# Tropical Woodlice?



## abadi (Jul 25, 2010)

hi everyone

i have got my delivery of reptile supplies yesterday for Northampton reptile centre, and i also got a ''free'' additional colony of tropical woodlice due the order of 60 quid +, i didnt really need them and dont know anything about them i know they are meant to be put in phibs soil but what for? and how beneficial are these? as for my phibs i only have a fantasy horned frog and 3 WTF's

didnt manage to put them their till i get some advice on how to keep, raise them but also didnt want to put them their for some reasons.
what i think ill do is just raise them as a colony and dont wanna throw them
i thought about giving them away but it is complicated i dont know any phibs keeper in the neighborhood but anyways ill give it a try to keep em.

what do they eat? and how humid they should be? i have them in a bucket with lid to make sure its quite dark for them,
also, WHAT ARE THEY MEANT FOR? are they like live food? or meant to clean the soil? how beneficial are them and could they be harmfull?

are they used for specific amphibians or can be kept in any arboreal phibs?

thanks


----------



## Spikebrit (Oct 23, 2006)

They can be used to clean the soil, eat the feacies, and as a live food depending on the frog speices. 

I have them in all of my vivs as cleaner crews along with common woodlice and spring tails. 

You can culture them at home or just throw them strait in a viv. 

Hope that helps
Jay


----------



## matt_mcmahon77 (Dec 3, 2009)

Where are you based as I need some of these and would be happy to pay for postage if you don't want them.


----------



## abadi (Jul 25, 2010)

Spikebrit said:


> They can be used to clean the soil, eat the feacies, and as a live food depending on the frog speices.
> 
> I have them in all of my vivs as cleaner crews along with common woodlice and spring tails.
> 
> ...


oh, nice
i think they are bred offsprings as i can see most of them as tiny white babies, i think ill culture them or atleast when they are grown be4 using them, what do they eat in captivity? i mean what do i feed them if they are not in any vivs atm?

also, i never knew common woodlice are also used for vivs, i thought they were only tropicals anyway thats a good point.
do i need to spray them or/and keep it humid and dark all the time?

thanks

@matt_mcmahon77:
im in NE Essex in a middle of nowhere near Harwich.
sorry i think i will give them a try rather than give them away atm, i never though they are as beneficial, however aren't these popular sold in most pet stores with reptiles and phibs supplies..

cheers


----------



## Spikebrit (Oct 23, 2006)

abadi said:


> oh, nice
> i think they are bred offsprings as i can see most of them as tiny white babies, i think ill culture them or atleast when they are grown be4 using them, what do they eat in captivity? i mean what do i feed them if they are not in any vivs atm?
> 
> also, i never knew common woodlice are also used for vivs, i thought they were only tropicals anyway thats a good point.
> ...


have a read here for care info, it's pritty good.

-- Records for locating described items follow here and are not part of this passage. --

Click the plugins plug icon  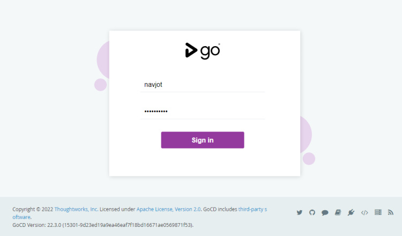351,212
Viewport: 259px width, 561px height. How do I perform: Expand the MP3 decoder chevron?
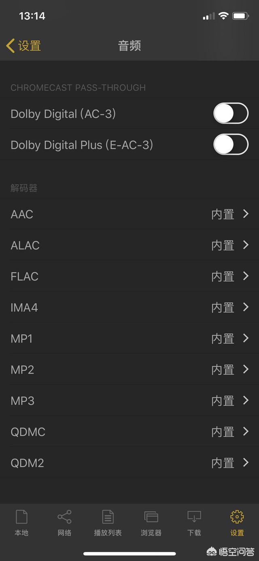[x=246, y=400]
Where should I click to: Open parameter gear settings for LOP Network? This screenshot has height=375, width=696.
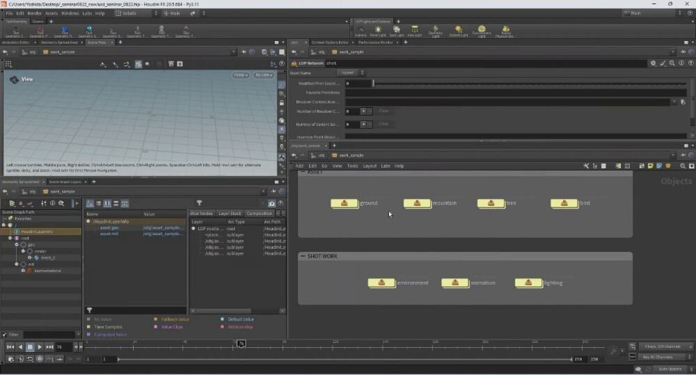tap(653, 63)
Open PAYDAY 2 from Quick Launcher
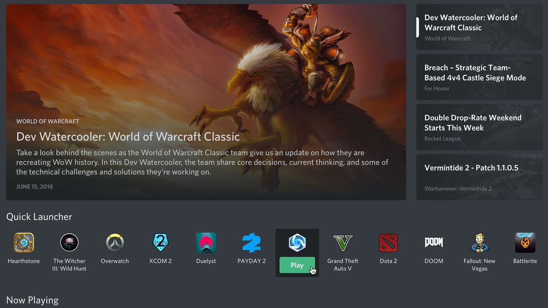Image resolution: width=548 pixels, height=308 pixels. click(251, 242)
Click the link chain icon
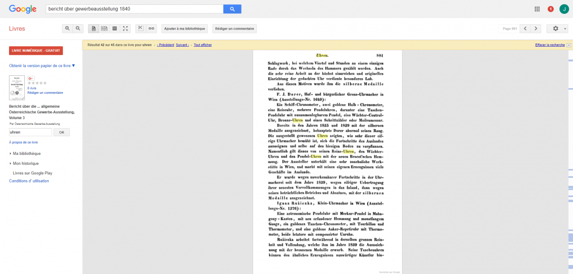Viewport: 573px width, 274px height. [x=151, y=29]
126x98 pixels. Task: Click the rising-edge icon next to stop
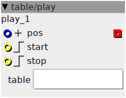[x=19, y=61]
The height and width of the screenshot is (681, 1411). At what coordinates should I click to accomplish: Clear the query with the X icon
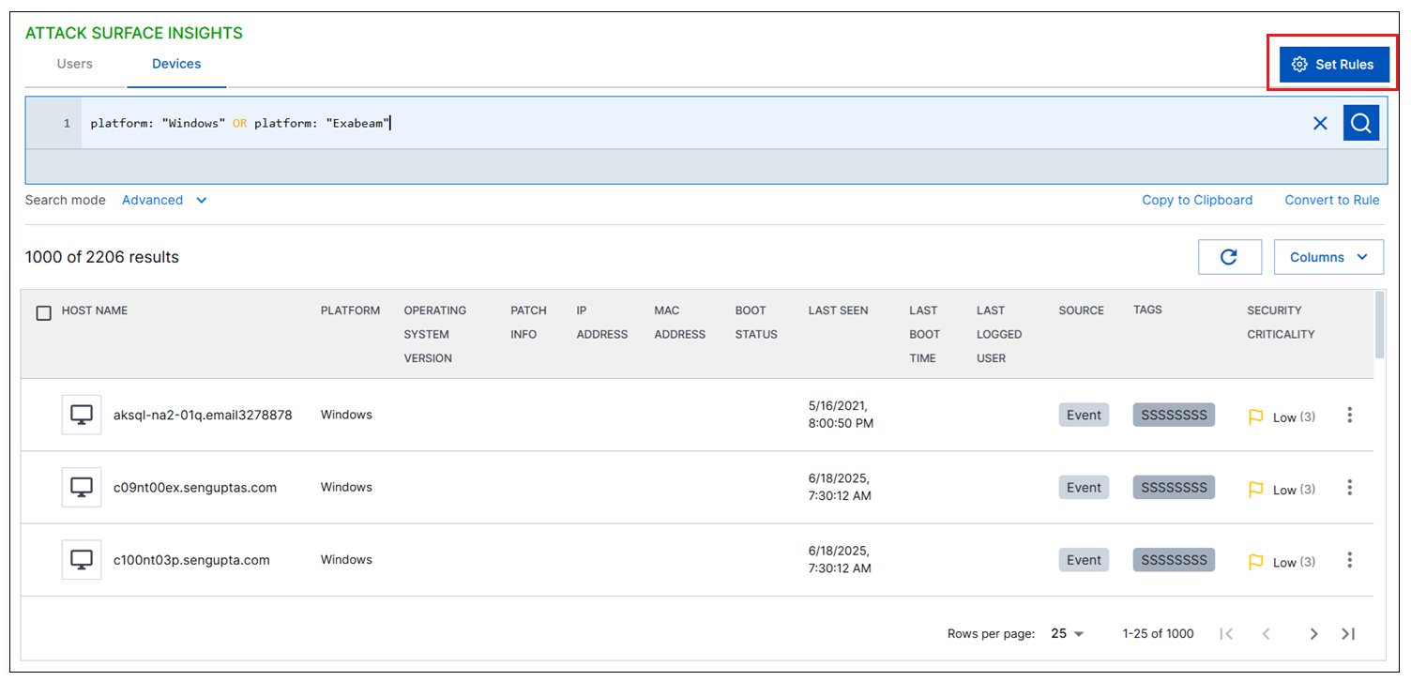click(1320, 123)
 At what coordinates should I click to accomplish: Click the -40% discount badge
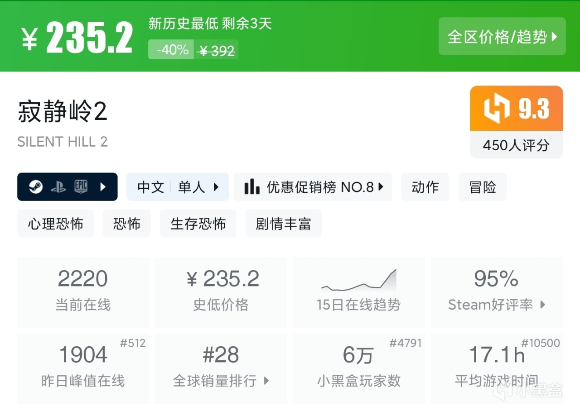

Poison Dart Frogs - culturing whiteworms



and yep woodlice cultures are vailble from various places, though they are often a little bit hard to get hold off. 

Jay


----------



## abadi (Jul 25, 2010)

Spikebrit said:


> have a read here for care info, it's pritty good.
> 
> Poison Dart Frogs - culturing whiteworms
> 
> ...


thanks very much for the link it was very helpfull

hopefully ill work on making a proper cultural habitat for them,


----------



## andaroo (Nov 14, 2008)

my tank is full of them one of my ferns started to rot for some reason and it was crawling with tonnes of them if i'd known someone wanted them i wouldnt have just thrown the plant in a big bag and lobbed it outside :whistling2:


----------



## abadi (Jul 25, 2010)

andaroo said:


> my tank is full of them one of my ferns started to rot for some reason and it was crawling with tonnes of them if i'd known someone wanted them i wouldnt have just thrown the plant in a big bag and lobbed it outside :whistling2:


ahh, how sweet :no1:


----------



## matt_mcmahon77 (Dec 3, 2009)

andaroo said:


> my tank is full of them one of my ferns started to rot for some reason and it was crawling with tonnes of them if i'd known someone wanted them i wouldnt have just thrown the plant in a big bag and lobbed it outside :whistling2:


Noooo, if you do have any extra then send them my way. I want some for my dart tanks. I cant seem to find them anywhere. I ordered some from someone on here along with some other bits and bobs but we wont go there. I wont be going back to them put it that way:whistling2:


----------



## Ron Magpie (Oct 11, 2009)

Yep, if you are going to throw any, throw them my way too- I'll happily introduce them to my tanks, although the native ones seem to do pretty well. Biodiversity and all that...


----------



## brysaa2 (Oct 11, 2009)

Ron Magpie said:


> Yep, if you are going to throw any, throw them my way too- I'll happily introduce them to my tanks, although the native ones seem to do pretty well. Biodiversity and all that...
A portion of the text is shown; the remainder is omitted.